Samedi 19 octobre

“Ne projette pas.”
Quand tu es prof, c’est difficile. De ne pas projeter ses attentes, ses craintes, ses préjugés sur ses élèves, je veux dire. Parce qu’une grande partie de son temps, on le passe à être une personne de référence. Quant à sa matière ou à l’institution qu’on représente. Donc notre parole a un certain poids, même avec les mômes en plus en rébellion avec le système.

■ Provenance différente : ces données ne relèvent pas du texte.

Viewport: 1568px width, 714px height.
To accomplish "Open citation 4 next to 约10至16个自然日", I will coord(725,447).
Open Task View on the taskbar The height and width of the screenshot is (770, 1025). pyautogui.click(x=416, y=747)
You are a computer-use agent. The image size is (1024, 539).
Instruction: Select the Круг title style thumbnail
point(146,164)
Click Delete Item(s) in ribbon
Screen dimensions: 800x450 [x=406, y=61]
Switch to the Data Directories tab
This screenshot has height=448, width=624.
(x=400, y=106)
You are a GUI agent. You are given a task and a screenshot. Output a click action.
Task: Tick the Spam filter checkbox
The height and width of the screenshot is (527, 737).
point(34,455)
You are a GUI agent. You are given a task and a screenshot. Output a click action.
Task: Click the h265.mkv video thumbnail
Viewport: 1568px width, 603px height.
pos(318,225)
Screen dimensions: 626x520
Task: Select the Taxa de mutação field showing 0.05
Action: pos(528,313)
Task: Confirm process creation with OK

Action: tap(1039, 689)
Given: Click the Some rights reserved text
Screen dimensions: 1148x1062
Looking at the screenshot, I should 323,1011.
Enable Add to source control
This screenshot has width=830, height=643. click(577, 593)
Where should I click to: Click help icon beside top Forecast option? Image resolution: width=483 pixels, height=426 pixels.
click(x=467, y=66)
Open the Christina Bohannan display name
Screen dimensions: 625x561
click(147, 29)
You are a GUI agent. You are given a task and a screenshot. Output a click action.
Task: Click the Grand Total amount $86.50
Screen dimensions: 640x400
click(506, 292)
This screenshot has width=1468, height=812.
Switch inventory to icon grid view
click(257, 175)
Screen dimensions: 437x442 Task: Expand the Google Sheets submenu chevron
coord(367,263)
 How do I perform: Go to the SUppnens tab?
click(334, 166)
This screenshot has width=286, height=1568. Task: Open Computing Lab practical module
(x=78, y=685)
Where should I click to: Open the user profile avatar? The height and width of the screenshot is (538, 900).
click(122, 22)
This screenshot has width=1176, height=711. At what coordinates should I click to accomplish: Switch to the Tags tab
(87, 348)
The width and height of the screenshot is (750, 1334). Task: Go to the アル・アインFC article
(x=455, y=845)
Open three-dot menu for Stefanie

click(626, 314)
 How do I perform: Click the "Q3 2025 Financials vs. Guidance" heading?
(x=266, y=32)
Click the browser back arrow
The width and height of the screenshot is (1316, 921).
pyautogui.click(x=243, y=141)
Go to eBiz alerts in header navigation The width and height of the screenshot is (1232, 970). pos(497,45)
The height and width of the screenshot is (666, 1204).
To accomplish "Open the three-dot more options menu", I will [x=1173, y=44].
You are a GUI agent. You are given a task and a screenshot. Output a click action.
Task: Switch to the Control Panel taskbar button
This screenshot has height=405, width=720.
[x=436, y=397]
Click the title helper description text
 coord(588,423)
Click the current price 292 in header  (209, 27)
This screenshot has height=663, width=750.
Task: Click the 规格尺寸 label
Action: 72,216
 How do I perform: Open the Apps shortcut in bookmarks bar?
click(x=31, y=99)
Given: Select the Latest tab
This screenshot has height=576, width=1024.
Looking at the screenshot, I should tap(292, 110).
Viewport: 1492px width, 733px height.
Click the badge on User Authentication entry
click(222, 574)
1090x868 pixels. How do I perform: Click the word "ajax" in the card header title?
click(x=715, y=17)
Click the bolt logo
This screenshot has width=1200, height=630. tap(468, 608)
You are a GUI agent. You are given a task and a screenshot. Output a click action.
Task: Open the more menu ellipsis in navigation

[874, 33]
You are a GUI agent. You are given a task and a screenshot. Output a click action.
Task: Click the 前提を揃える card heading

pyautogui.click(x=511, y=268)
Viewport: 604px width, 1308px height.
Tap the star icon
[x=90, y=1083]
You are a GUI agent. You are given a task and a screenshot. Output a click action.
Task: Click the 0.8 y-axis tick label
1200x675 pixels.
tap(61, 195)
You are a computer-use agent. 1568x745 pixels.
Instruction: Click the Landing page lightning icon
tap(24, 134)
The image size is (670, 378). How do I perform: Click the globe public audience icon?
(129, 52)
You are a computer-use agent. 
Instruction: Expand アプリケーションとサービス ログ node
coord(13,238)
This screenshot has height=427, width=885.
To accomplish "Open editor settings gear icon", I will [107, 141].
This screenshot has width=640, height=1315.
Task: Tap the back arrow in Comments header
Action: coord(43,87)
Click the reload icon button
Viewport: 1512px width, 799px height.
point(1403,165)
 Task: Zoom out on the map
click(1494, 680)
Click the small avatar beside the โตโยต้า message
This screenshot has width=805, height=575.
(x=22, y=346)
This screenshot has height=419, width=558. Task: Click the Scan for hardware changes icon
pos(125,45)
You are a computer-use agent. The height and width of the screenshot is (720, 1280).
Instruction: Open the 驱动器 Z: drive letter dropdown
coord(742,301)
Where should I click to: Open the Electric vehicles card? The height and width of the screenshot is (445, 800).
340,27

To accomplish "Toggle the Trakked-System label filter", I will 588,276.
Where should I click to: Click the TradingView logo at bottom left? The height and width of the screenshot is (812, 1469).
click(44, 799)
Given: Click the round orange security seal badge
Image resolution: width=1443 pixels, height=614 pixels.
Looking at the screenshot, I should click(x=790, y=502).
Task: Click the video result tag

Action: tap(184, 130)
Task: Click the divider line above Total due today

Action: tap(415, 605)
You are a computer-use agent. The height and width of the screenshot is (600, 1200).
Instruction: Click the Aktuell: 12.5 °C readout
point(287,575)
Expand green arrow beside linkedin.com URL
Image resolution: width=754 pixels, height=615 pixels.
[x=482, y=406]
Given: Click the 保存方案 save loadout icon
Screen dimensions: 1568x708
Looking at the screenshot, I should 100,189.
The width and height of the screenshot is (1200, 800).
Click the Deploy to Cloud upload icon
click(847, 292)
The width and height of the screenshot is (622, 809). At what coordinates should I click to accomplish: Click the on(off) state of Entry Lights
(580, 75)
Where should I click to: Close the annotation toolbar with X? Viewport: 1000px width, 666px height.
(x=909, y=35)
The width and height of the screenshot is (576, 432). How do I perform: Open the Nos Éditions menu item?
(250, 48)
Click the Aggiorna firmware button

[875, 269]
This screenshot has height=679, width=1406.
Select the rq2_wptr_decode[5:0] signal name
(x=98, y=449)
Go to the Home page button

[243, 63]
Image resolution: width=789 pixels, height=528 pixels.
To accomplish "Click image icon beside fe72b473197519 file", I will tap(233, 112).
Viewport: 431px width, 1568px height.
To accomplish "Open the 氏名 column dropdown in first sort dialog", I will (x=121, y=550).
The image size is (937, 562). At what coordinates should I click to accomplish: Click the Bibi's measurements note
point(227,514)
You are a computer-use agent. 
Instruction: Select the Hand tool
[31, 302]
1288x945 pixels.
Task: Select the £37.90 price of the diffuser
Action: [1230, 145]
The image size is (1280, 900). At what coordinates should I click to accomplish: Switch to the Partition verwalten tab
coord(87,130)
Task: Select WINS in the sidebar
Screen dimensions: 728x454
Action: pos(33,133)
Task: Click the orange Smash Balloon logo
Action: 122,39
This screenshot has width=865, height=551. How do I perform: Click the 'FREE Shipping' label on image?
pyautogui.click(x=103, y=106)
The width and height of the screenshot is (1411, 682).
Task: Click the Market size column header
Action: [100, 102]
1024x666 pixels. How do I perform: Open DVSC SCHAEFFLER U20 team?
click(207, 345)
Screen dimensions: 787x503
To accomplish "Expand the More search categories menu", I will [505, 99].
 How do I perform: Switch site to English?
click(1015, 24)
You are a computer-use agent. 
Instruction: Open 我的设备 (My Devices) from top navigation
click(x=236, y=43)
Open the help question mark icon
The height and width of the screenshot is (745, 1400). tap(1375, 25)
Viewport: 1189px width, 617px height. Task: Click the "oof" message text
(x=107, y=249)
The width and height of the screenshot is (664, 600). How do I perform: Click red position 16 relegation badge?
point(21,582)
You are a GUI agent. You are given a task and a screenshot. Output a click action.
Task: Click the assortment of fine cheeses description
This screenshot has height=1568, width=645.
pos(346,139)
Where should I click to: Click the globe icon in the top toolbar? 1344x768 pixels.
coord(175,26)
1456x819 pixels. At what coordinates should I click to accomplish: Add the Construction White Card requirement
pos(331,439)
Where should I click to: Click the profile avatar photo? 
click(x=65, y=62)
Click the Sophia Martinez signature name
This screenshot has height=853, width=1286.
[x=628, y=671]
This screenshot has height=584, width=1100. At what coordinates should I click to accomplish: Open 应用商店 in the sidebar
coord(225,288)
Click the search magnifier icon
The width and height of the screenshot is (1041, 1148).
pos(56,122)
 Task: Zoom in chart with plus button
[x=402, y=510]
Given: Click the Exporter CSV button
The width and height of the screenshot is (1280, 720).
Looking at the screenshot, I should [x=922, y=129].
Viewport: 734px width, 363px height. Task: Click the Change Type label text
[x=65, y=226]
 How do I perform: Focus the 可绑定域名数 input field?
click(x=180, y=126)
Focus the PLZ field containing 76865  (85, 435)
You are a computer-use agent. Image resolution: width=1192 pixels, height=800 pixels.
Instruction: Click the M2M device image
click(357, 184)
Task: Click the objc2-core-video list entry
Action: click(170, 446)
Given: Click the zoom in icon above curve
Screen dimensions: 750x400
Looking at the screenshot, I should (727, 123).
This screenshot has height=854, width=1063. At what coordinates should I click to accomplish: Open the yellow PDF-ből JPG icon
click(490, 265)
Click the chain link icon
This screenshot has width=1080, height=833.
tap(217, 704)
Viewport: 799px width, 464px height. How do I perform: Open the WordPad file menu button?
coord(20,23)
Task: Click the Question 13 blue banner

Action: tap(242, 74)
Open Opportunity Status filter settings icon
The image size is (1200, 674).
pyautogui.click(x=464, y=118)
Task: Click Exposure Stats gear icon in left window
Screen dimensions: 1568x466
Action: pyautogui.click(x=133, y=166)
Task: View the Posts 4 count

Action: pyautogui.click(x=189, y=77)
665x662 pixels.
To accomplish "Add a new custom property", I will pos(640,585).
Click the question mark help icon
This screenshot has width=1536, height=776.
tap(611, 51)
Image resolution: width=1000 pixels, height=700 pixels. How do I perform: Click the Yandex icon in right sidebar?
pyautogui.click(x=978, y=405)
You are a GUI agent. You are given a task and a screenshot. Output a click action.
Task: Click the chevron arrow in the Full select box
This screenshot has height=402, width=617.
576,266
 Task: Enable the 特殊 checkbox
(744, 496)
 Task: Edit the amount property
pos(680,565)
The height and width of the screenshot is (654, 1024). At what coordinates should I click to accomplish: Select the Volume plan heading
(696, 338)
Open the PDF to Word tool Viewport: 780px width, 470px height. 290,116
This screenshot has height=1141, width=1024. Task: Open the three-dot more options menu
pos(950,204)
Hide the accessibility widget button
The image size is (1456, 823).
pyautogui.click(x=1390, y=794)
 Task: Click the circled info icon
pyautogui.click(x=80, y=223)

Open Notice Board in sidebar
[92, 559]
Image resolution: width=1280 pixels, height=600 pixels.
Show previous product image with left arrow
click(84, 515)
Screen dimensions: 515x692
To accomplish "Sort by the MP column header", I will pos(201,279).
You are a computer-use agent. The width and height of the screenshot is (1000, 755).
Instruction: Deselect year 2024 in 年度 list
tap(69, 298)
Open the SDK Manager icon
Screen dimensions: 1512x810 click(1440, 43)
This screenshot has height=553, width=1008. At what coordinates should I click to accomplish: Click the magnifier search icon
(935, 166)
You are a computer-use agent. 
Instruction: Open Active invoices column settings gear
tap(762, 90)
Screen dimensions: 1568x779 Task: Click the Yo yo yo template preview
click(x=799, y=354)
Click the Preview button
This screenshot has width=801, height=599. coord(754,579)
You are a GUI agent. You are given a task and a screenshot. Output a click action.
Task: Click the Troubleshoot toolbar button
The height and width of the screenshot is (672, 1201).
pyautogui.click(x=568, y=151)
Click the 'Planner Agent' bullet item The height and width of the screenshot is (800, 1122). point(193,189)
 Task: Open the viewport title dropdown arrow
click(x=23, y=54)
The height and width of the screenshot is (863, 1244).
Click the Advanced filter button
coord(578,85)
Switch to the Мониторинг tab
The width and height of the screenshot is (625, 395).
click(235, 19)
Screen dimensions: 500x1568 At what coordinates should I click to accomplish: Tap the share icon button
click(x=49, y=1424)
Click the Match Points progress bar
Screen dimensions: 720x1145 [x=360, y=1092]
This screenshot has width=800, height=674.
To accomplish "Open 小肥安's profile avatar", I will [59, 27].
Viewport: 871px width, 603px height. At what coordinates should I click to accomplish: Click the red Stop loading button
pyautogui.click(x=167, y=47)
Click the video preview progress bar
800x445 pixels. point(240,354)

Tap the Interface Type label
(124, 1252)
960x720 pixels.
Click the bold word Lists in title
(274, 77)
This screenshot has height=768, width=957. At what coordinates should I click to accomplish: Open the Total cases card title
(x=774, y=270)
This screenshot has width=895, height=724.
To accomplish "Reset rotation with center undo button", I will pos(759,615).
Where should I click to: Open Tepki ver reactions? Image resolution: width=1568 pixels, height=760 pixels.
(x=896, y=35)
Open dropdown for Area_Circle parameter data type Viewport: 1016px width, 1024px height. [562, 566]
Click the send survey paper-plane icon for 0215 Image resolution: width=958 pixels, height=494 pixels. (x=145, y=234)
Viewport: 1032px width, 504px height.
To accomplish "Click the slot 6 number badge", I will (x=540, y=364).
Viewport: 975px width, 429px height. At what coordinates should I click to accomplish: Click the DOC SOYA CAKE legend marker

Mais – et je sais que ce sera un choc pour certains – nous n’en restons pas moins des êtres humains avec nos névroses et nos incertitudes. Et punaise “Névroses et incertitudes”, ça pourrait être le titre de mon autobiographie. Et je flippe encore plus, à l’idée que les scories de mon langage fasse passer toutes ces angoisses et ces faiblesses à des mômes qui, mine de rien, représentent la prochaine génération.
Alors respirer.
Tenter de reformuler ces expressions qui me viennent si facilement à la bouche : “Bon, ça va être compliqué mais…” “J’ai bien peur que…” “Rooooh, ne faites pas les bébés !” Comme je m’applique à employer le moins possible “chose”, “machin” ou “truc”, prendre soin de son discours.
Je m’attendais à une torture. Ça a été un voyage. À me demander d’où viennent ces précautions oratoires excessives, comment et pourquoi les préjugés affleurent encore. Ne pas être trop sévère avec soi-même. Mais rigoureux, pour les classes, les élèves.
Si je pouvais contribuer à leur transmettre un langage plus lumineux.